From the listing below, output the lines between the one with "Open the FAQs sidebar item" and the one with "Toggle the Duplicates Exist alert checkbox", including those two, and nothing else. Pictures are not copied.
--- INFORMATION SUPPLIED Enclosed Below ---
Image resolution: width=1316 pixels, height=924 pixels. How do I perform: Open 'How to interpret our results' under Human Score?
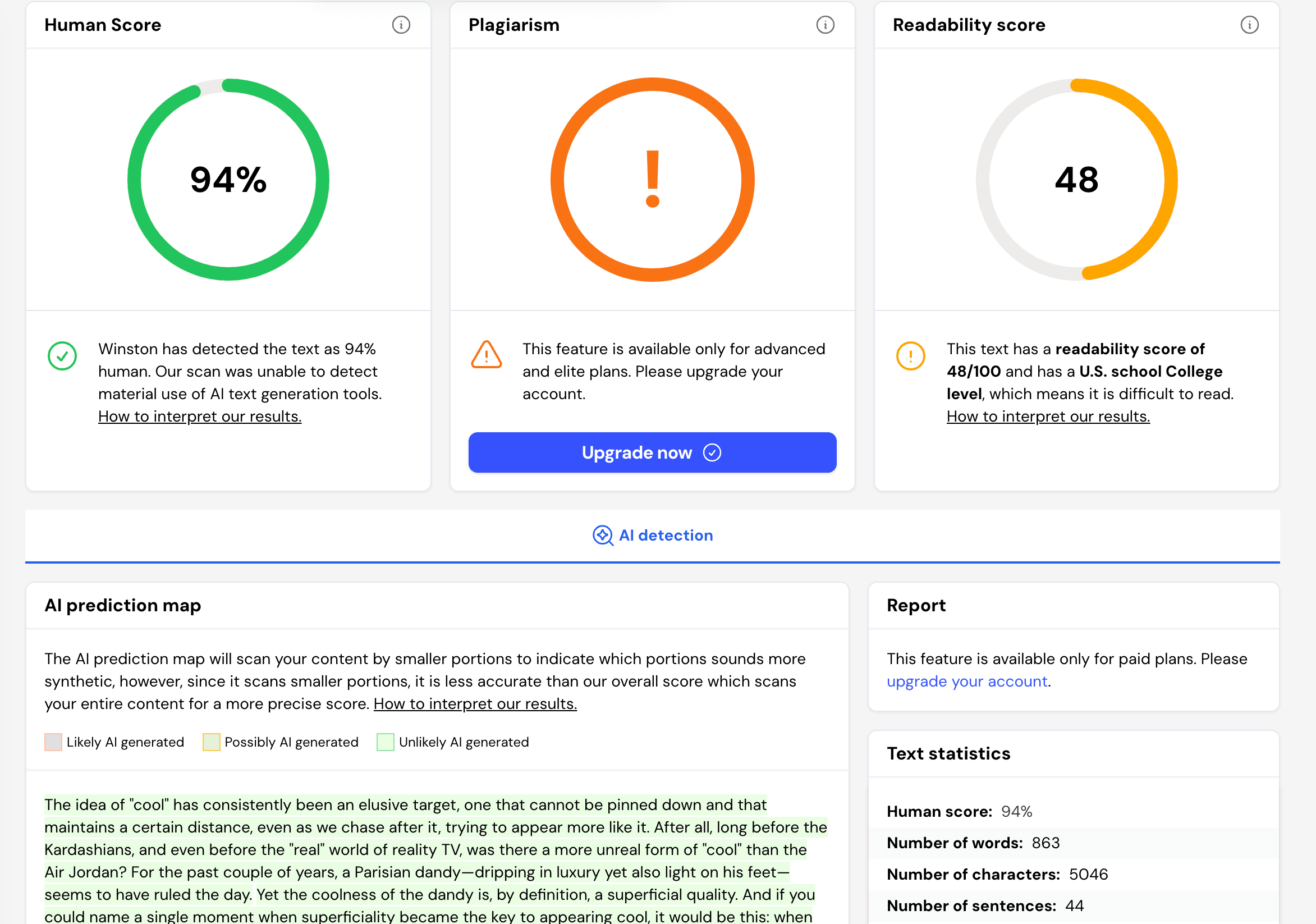(x=199, y=417)
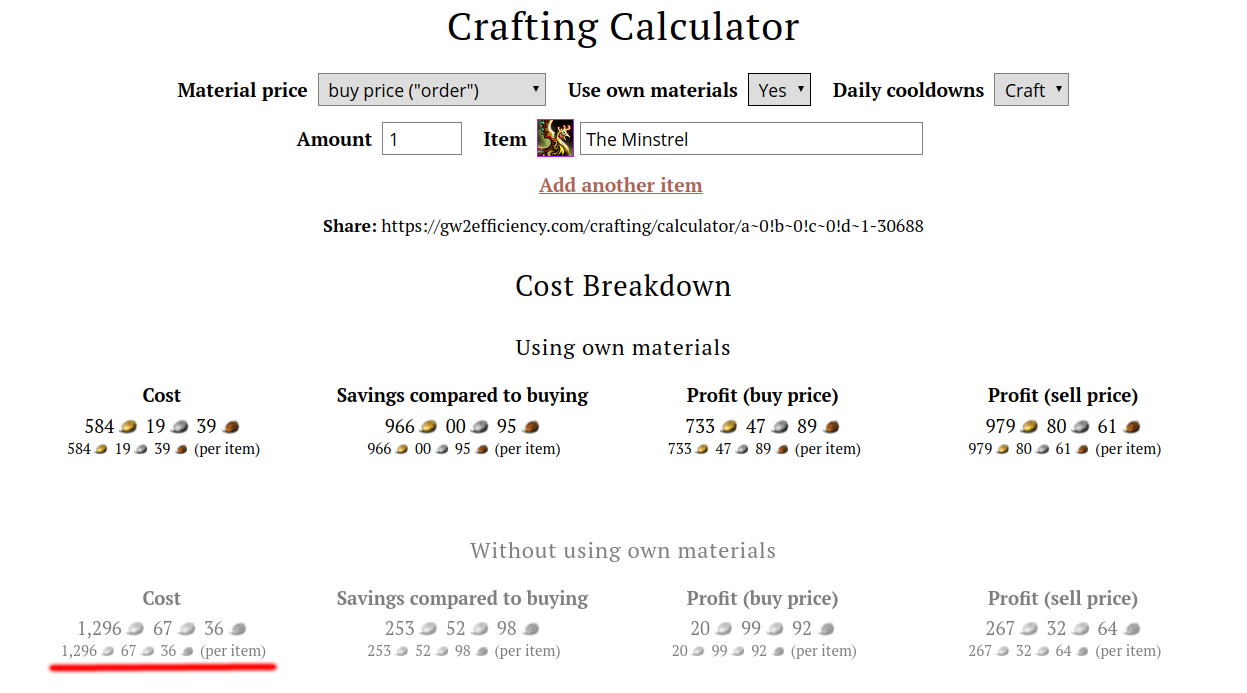Click the Add another item link
The height and width of the screenshot is (693, 1247).
tap(620, 185)
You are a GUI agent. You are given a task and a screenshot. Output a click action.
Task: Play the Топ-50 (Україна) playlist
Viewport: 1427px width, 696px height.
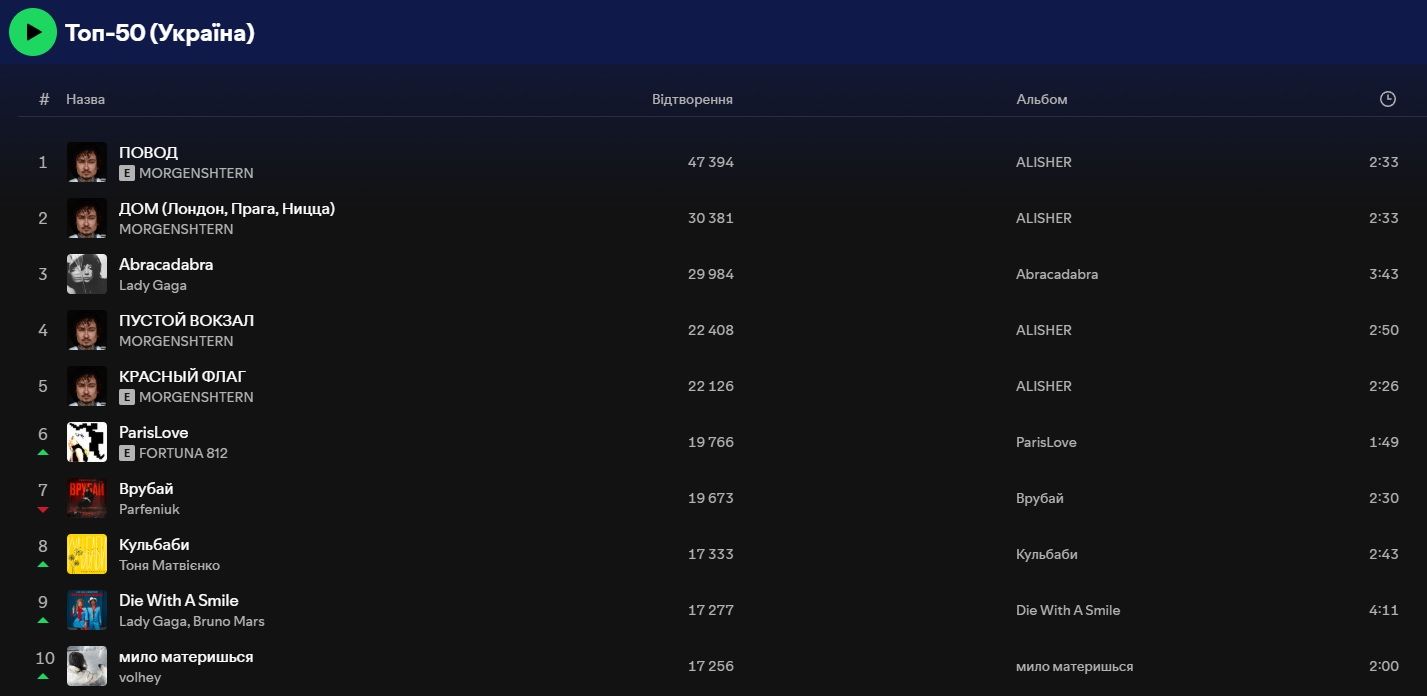click(x=33, y=32)
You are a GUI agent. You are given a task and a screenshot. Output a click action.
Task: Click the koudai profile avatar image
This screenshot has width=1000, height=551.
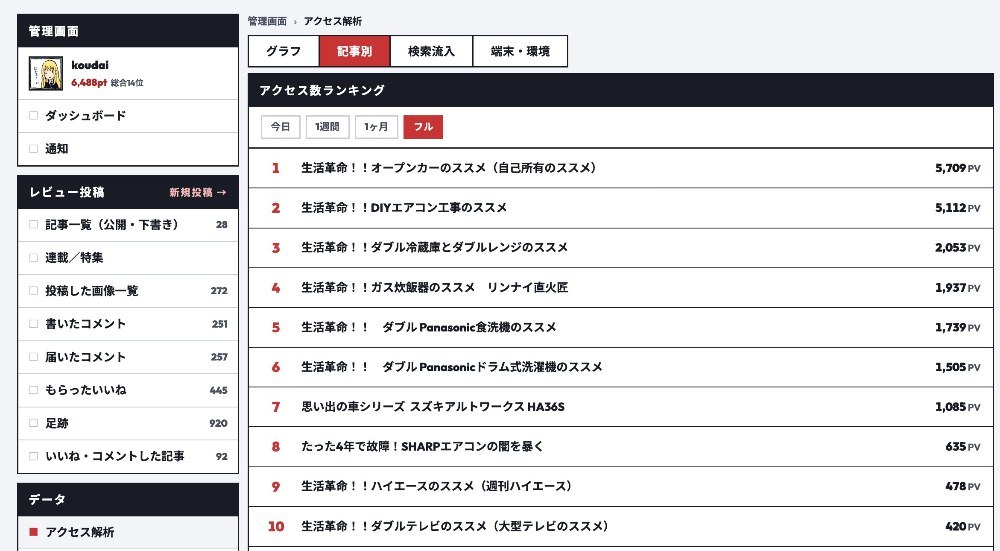[46, 73]
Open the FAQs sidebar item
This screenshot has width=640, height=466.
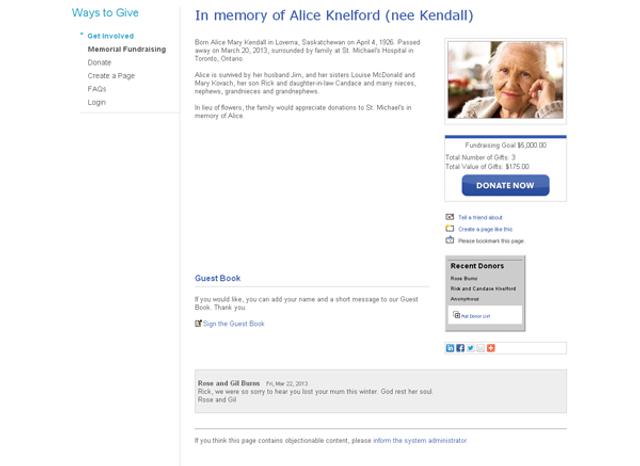[97, 89]
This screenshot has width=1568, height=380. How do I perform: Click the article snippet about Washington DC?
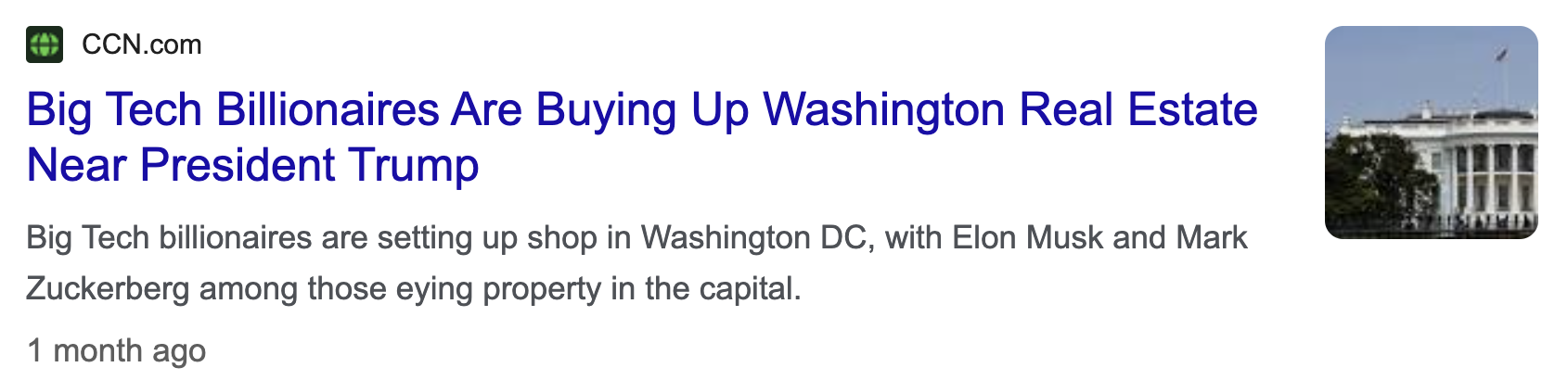tap(636, 263)
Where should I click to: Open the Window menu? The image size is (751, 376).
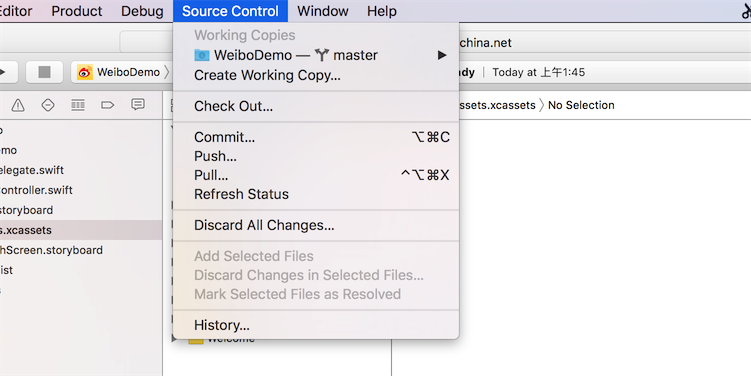click(x=323, y=11)
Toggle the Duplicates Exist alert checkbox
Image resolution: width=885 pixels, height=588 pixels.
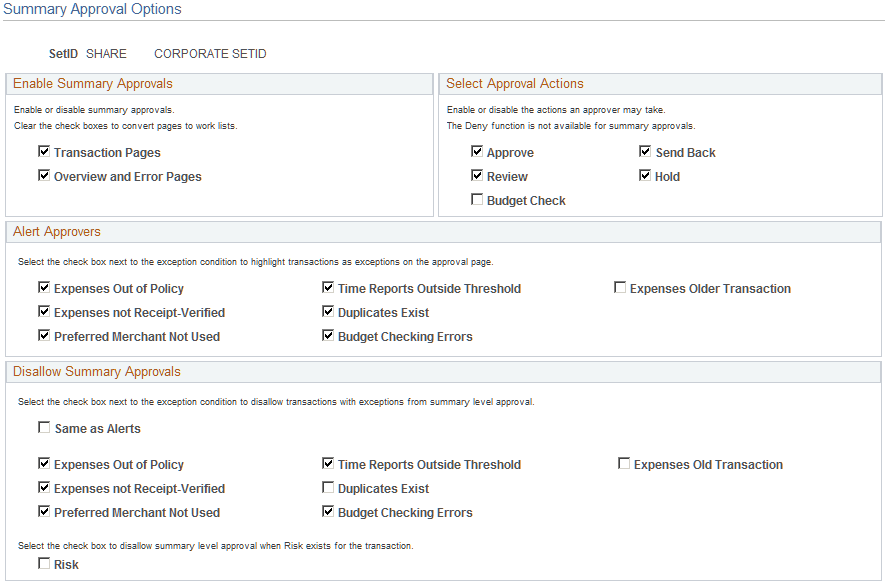(328, 311)
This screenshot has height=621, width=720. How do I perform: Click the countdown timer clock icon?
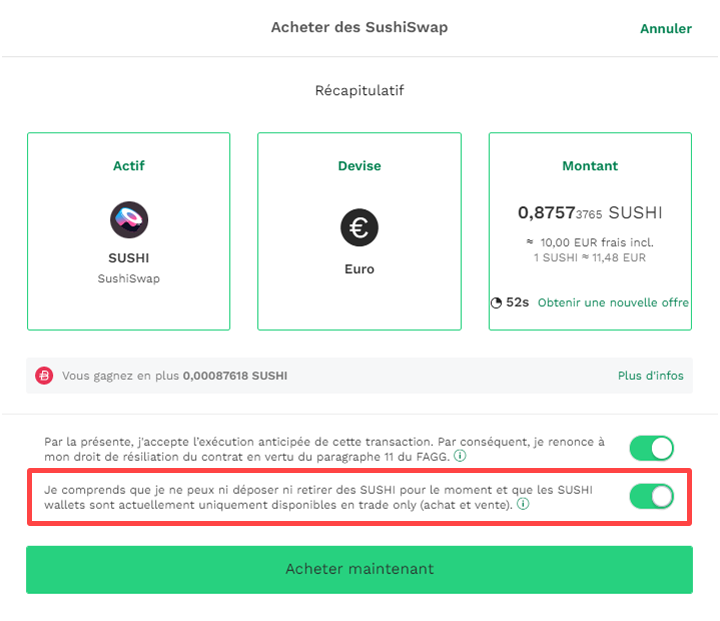click(x=496, y=303)
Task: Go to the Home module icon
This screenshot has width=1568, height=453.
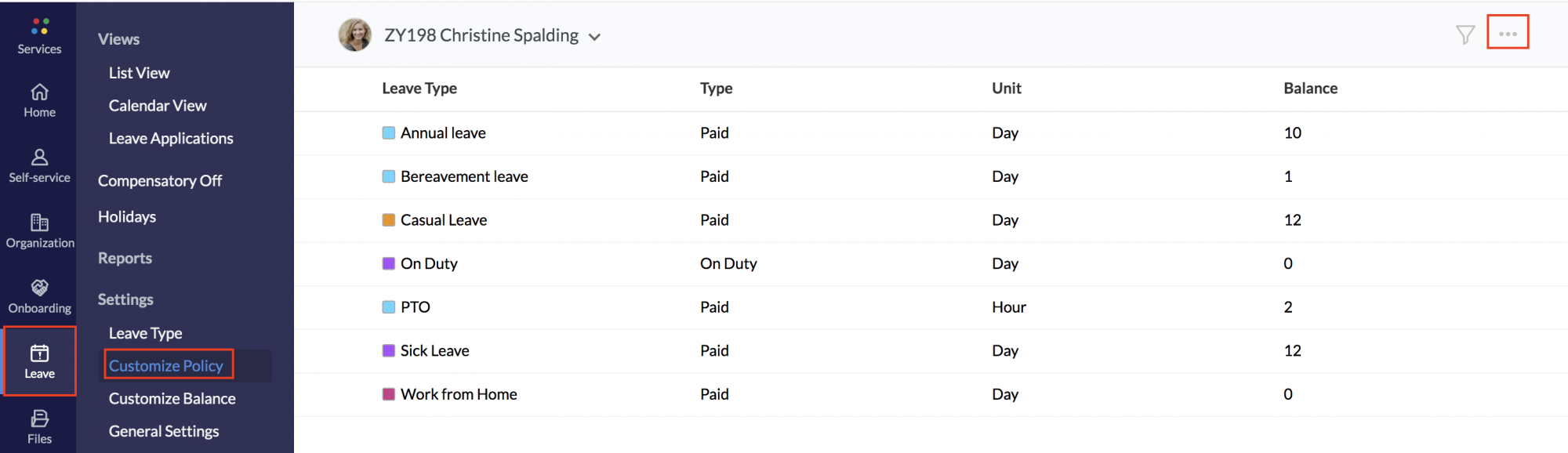Action: tap(39, 93)
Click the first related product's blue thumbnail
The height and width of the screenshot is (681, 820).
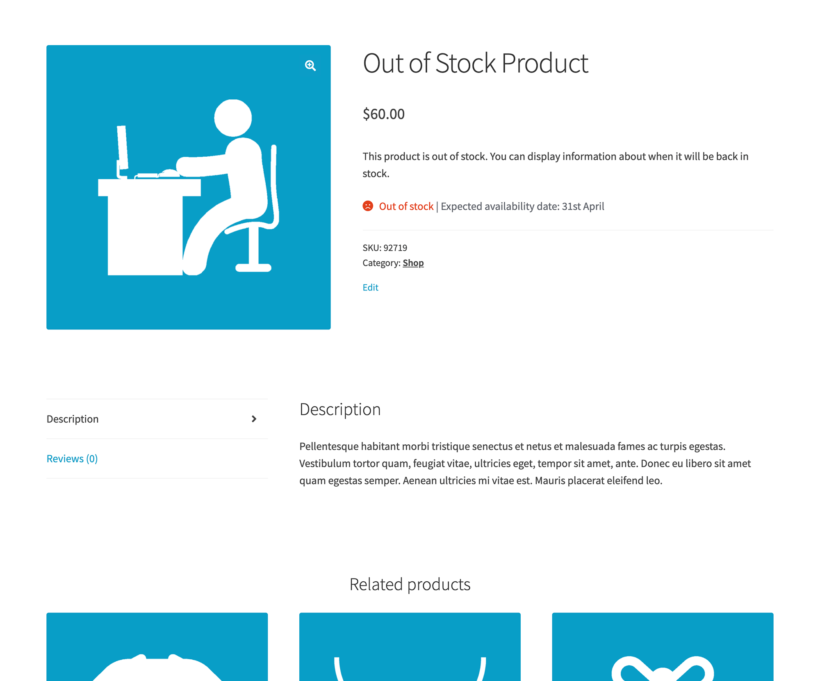point(157,647)
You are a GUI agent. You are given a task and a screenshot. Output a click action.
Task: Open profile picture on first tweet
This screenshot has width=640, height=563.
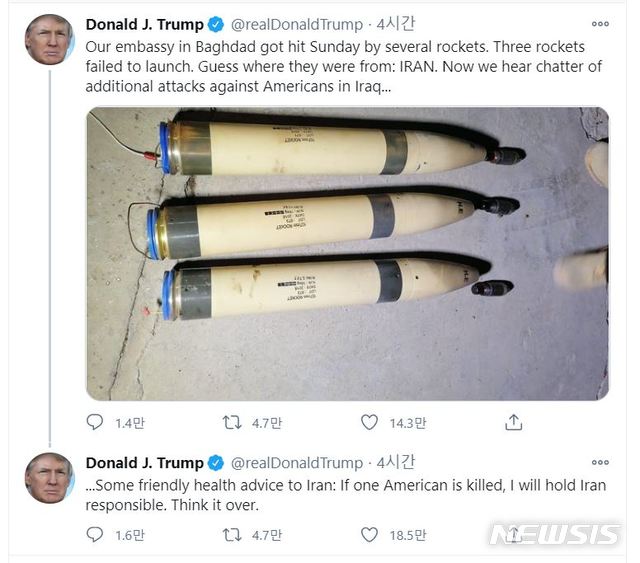tap(49, 40)
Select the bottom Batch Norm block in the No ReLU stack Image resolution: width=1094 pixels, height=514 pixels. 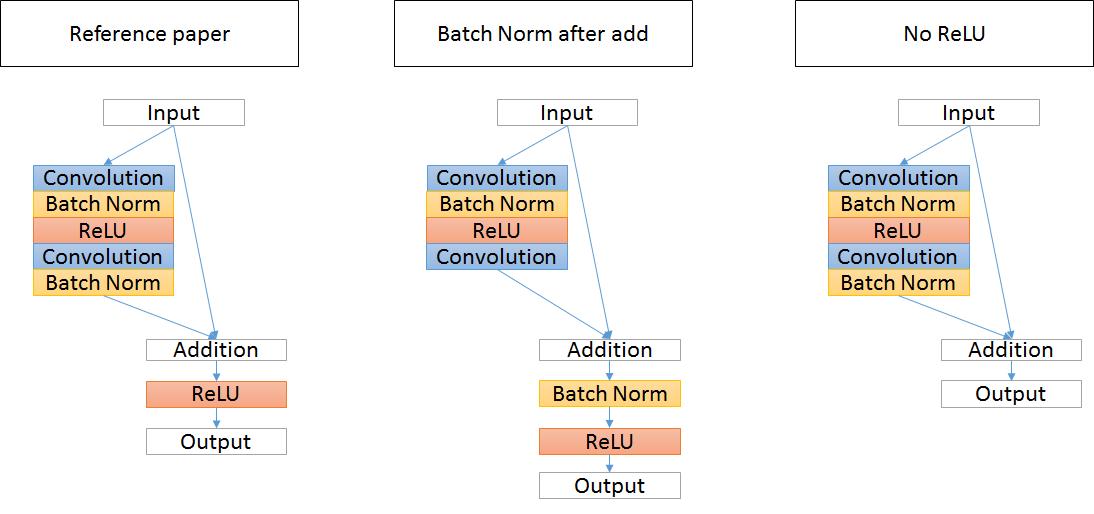898,283
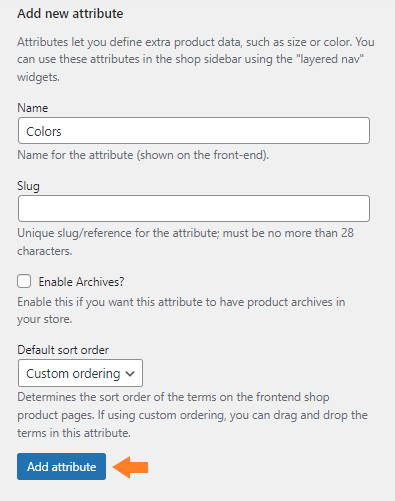Place the cursor after "Colors" in the Name field
Image resolution: width=395 pixels, height=501 pixels.
(63, 132)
--- End of Enclosed INFORMATION SUPPLIED ---
**EXERCISE OUTPUT:**
Open the FAQs sidebar item
This screenshot has width=640, height=466.
[97, 89]
This screenshot has width=1568, height=380. How do I perform: Click the article snippet about Washington DC?
tap(636, 263)
Where should I click to: Open the Window menu? The image size is (751, 376).
click(x=323, y=11)
Toggle the Duplicates Exist alert checkbox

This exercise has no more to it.